Ezio Costa, presidente di Poiesis (Perioral and Oral Integrated Esthetic Sciences International Society) spiega:

“La nostra richiesta è in linea con una concezione di salute aggiornata, moderna.

La nostra richiesta congiunta ha l’intento di esortare la formazione di professionisti attenti e preparati nelle tecniche più avanzate e scientificamente validate nei trattamenti d’ogni settore del viso e soprattutto di stimolare la crescita d’una nuova attenzione e sensibilità al benessere delle persone».

Fausto Fiorile, presidente dell’Associazione Italiana Odontoiatri aggiunge:

“L’estetica nel bagaglio di Medici e Odontoiatri?

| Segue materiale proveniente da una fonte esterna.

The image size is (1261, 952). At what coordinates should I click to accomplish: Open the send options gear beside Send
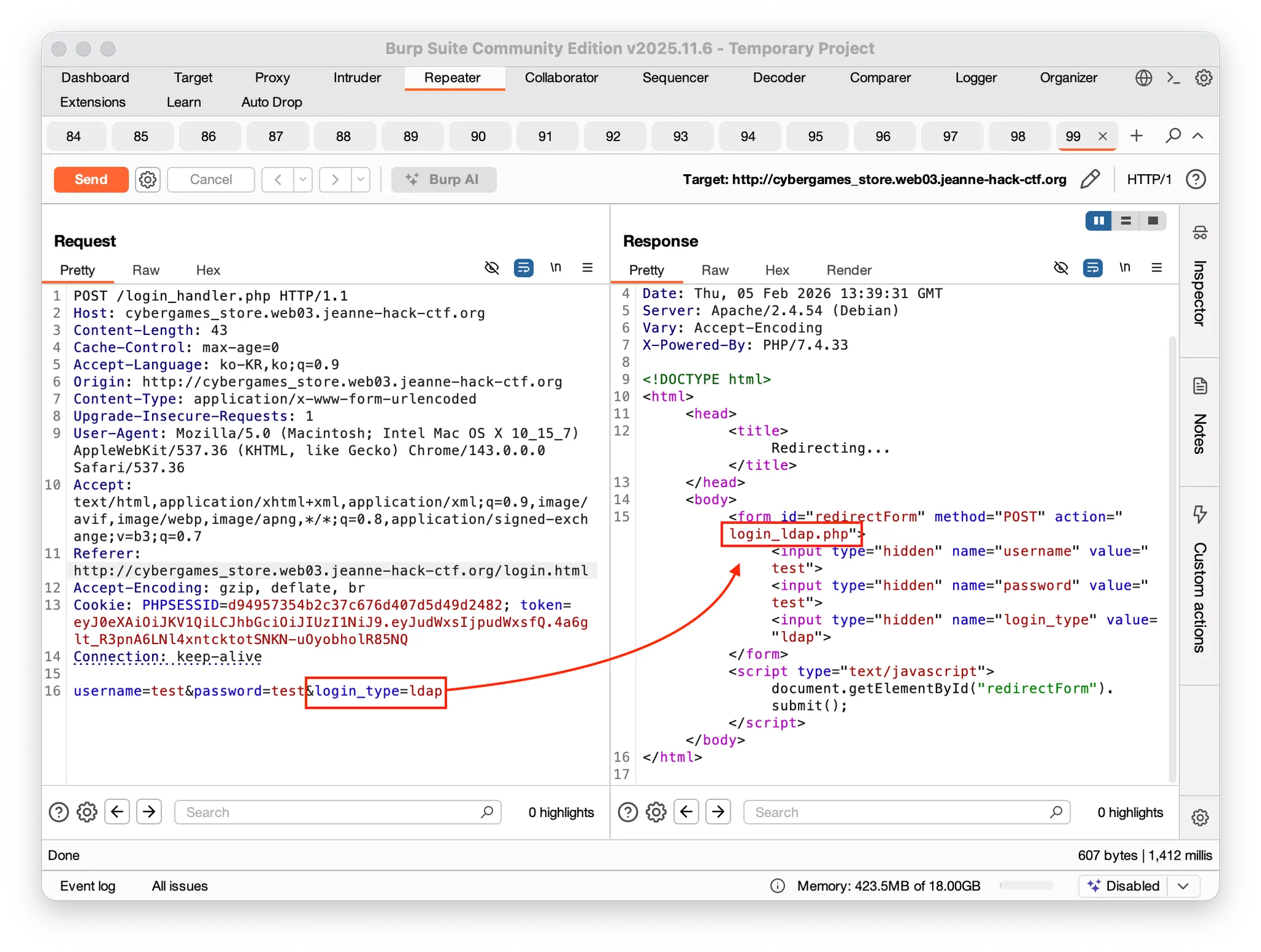[148, 179]
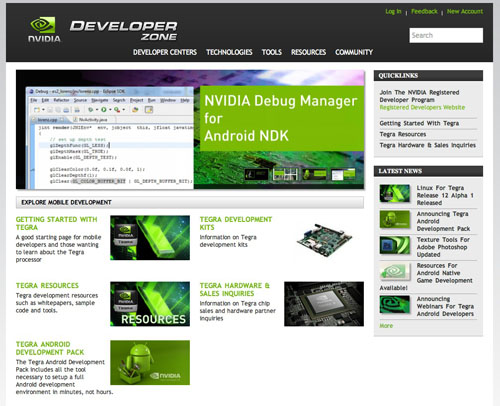Click the NVIDIA logo in the header
This screenshot has width=500, height=406.
(44, 29)
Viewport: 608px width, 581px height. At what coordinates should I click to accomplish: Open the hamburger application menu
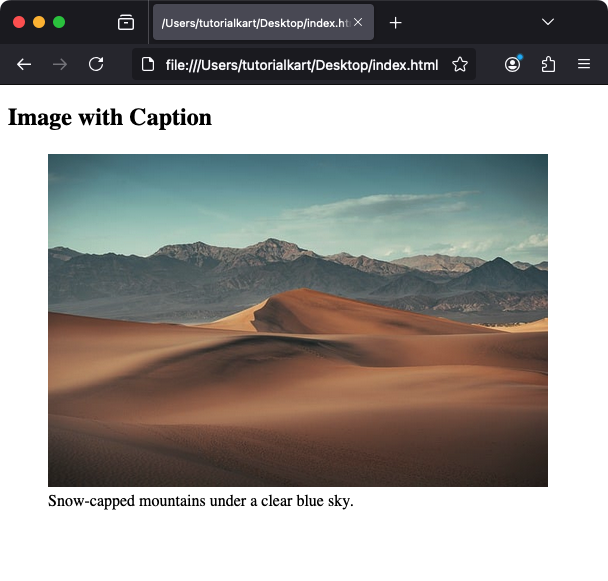tap(584, 64)
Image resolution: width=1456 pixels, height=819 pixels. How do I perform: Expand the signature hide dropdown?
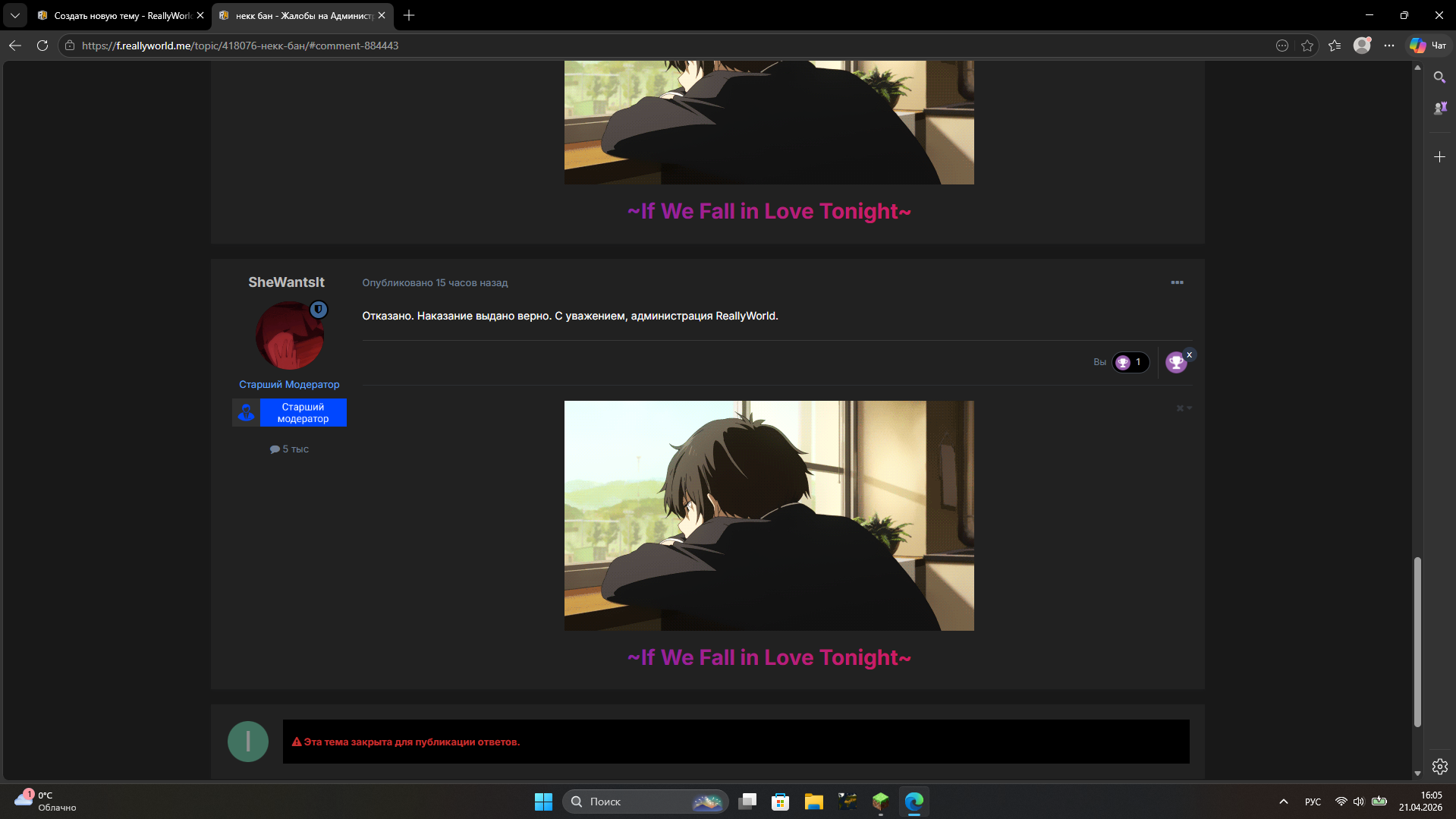point(1184,408)

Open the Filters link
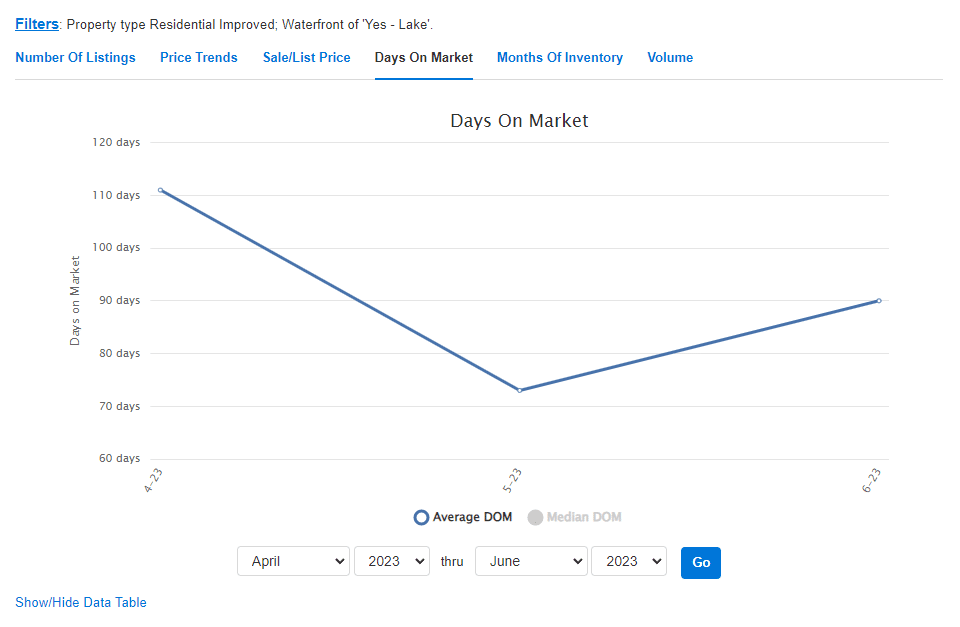click(x=37, y=24)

E’ senz’altro tempo di valutare un percorso di approfondimento nella formazione universitaria da parte di queste due figure, vista la richiesta di interventi sempre più indirizzati a questo aspetto da parte dei nostri pazienti. Medico e Odontoiatra, nei rispettivi contesti di competenza, devono garantire cure di qualità sempre maggiore”.

Alessandro Mostaccio, segretario generale di Movimento afferma:

“Abbiamo aderito a questa iniziativa, perché concordiamo sull’opportunità che in questo momento storico, si faccia il punto della situazione sui percorsi formativi universitari di medicina estetica, che negli ultimi decenni ha conosciuto uno sviluppo enorme. Riteniamo quindi necessario che anche l’offerta sia ad un livello adeguato”.

Il presidente Simeo (Associazione Italiana Medicina Estetica Odontoiatrica) Antonio Guida conclude che:

“la condivisione e la sottoscrizione della richiesta da parte di associazioni come Poiesis, Aio e Andi , che rappresentano la stragrande maggioranza dei dentisti, nonchè dal Movimento Consumatori è la prova di quanto sia sentita, nell’interesse esclusivo dei nostri pazienti, la necessità di una formazione specifica universitaria nella facoltà di Medicina e Chirurgia e in quella di Odontoiatria e Protesi dentale atta a formare professionisti che posseggano un bagaglio scientifico certificato. Sono sicuro che la sig.ra Ministra Valeria Fedeli, non resterà insensibile ad una richiesta così importante per la tutela della salute di tutti i cittadini”.